= Beginning of Section =
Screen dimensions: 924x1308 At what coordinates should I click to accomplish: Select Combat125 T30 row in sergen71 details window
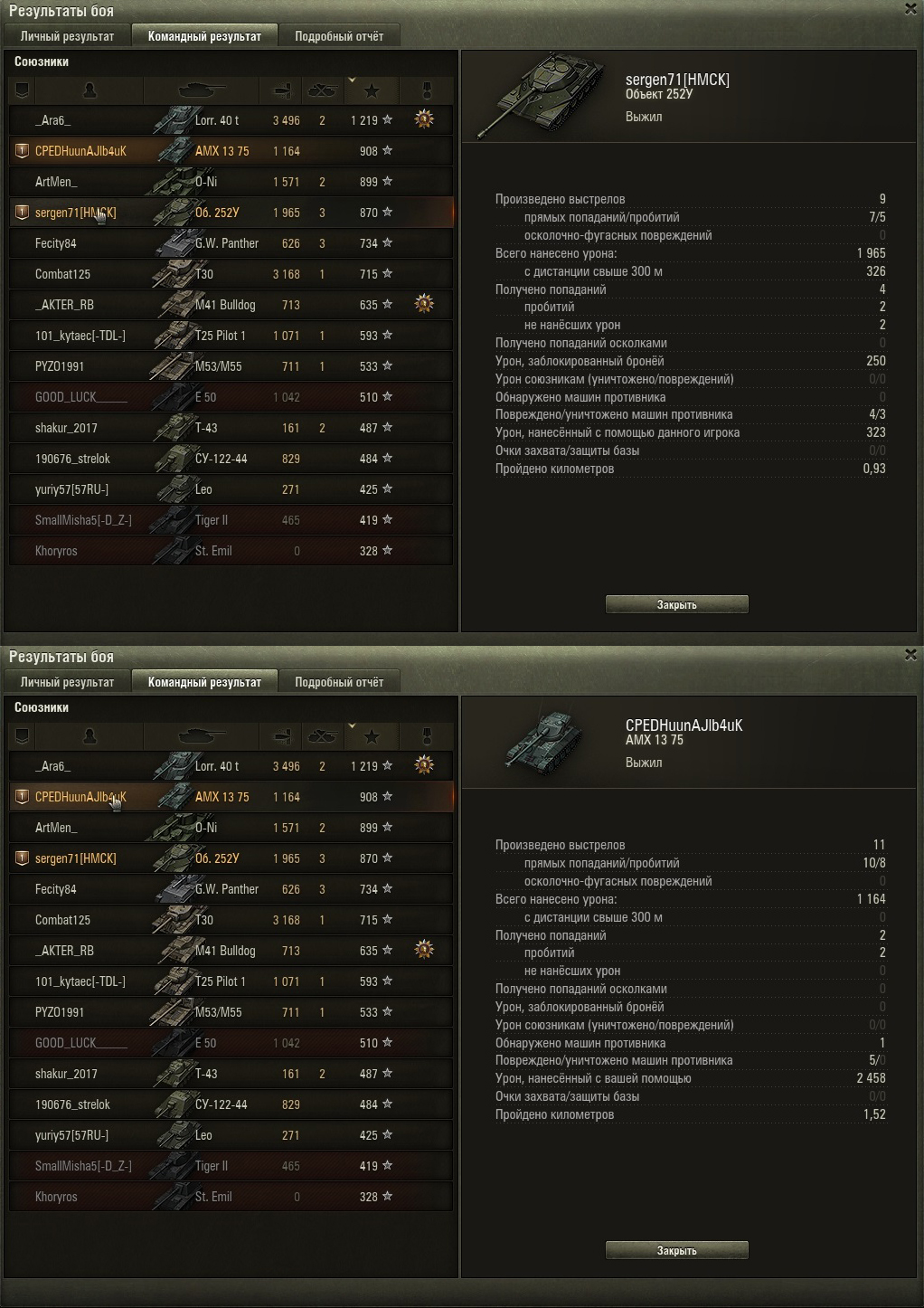click(x=231, y=274)
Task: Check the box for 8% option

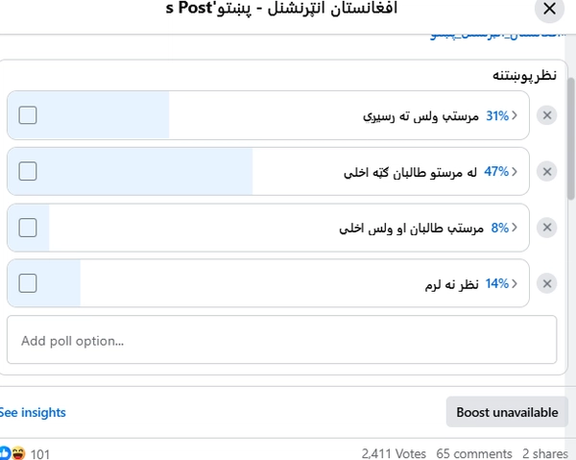Action: click(x=28, y=227)
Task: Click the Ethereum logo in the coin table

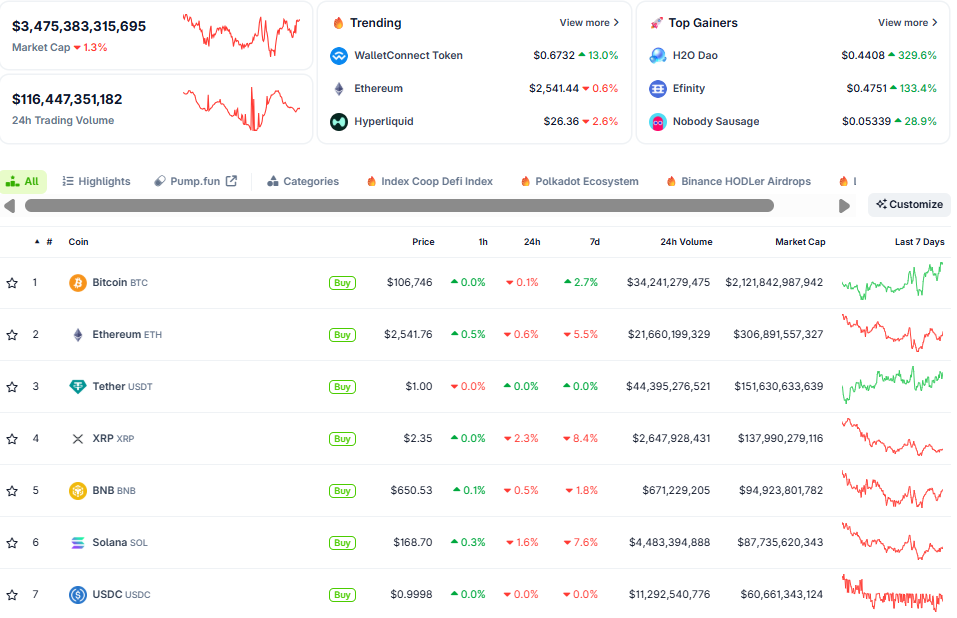Action: (x=77, y=335)
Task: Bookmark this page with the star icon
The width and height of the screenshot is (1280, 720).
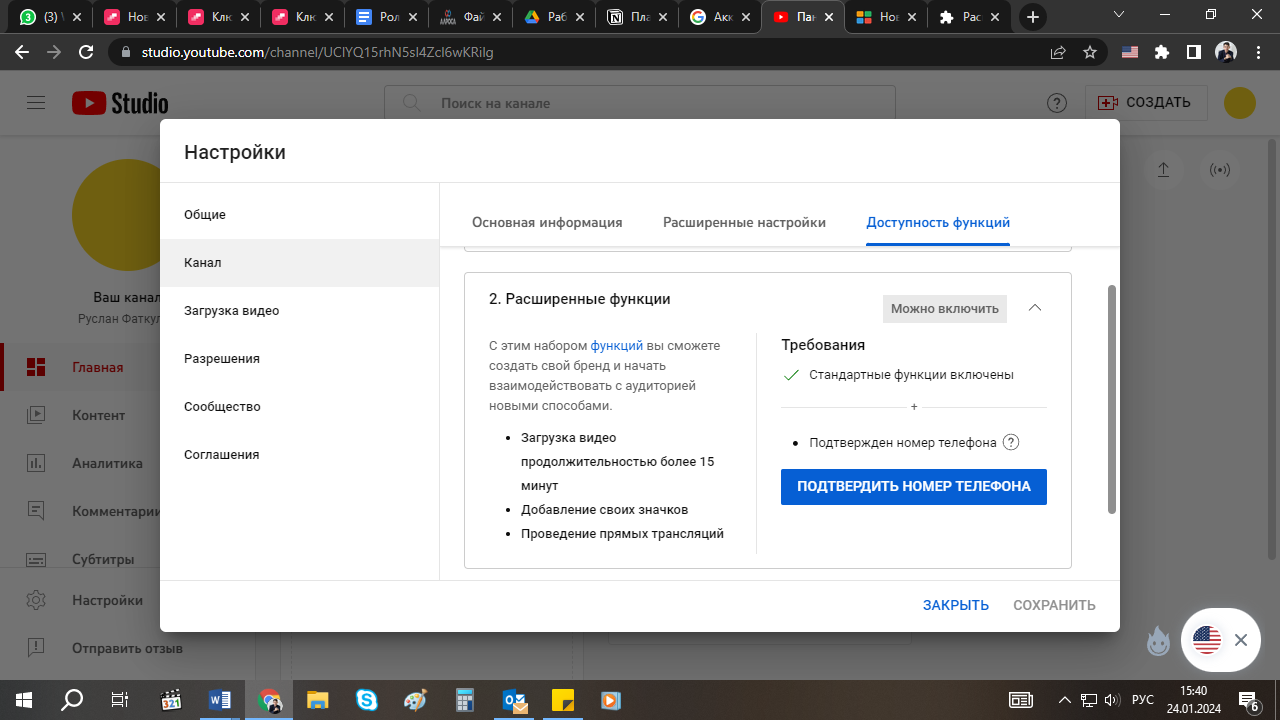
= End of Section =
◆ **EXERCISE INSTRUCTIONS**
The lines wanted run from the first one in the material above through the line containing "Task: Bookmark this page with the star icon"; give them again exactly, leaving out the pictures.

◆ **ANSWER AREA**
Screen dimensions: 924x1308 At what coordinates should I click to accomplish: Select Combat125 T30 row in sergen71 details window
click(x=231, y=274)
Task: Check the box for 8% option

Action: click(x=28, y=227)
Task: Click the Ethereum logo in the coin table

Action: (x=77, y=335)
Task: Bookmark this page with the star icon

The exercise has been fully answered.